Alice Braga, nossa brasileira titular em Hollywood, também comparece como a líder de um grupo revolucionário de Corto Maltese. E, como sempre, atua demais em um filme onde isso não é tão necessário e nem recomendável. Deve ser mal de família.
Gostei da maioria das piadas —a do figurante Milton foi uma das melhores, já que me perguntava mesmo de onde tinha saído aquele sujeito. E o ato final, com
Starro,
o Conquistador fecha com chave de ouro. Impossível não lembrar da
icônica cena do Stay Puft. Ao meu ver, foi homenagem até.

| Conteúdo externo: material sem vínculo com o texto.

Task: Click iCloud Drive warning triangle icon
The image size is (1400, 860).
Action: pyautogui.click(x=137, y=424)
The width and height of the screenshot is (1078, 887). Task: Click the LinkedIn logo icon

De ruim, são as partes que remetem ao primeiro: o momento-melô em que os integrantes do Esquadrão se veem como família (mas já?) e a trilha sonora metida a cool o tempo inteiro. Há tempos o Gunn anda precisando segurar a periquita nesse sentido. Também esperava mais do
Pensador do
Peter Capaldi, engessado como MacGuffin na maior parte do filme. E a
Amanda Waller da espetacular
Viola Davis precisa urgentemente de um filme solo. Nos arquivos DC existem premissas às baciadas para isso, todas com potencial para filmaços.
O Esquadrão Suicida é uma daquelas raras retomadas que cumprem seu objetivo como filme autocontido, como filme-franquia e como filme-pipoca. E nessa altura do acidentado DCEU, isso é como transformar o Mar Vermelho em Heineken.
Além disso, onde mais teríamos a chance de ver
O Cara Desacoplável em ação?
Ps: atenção para as ceninhas pré e pós-créditos.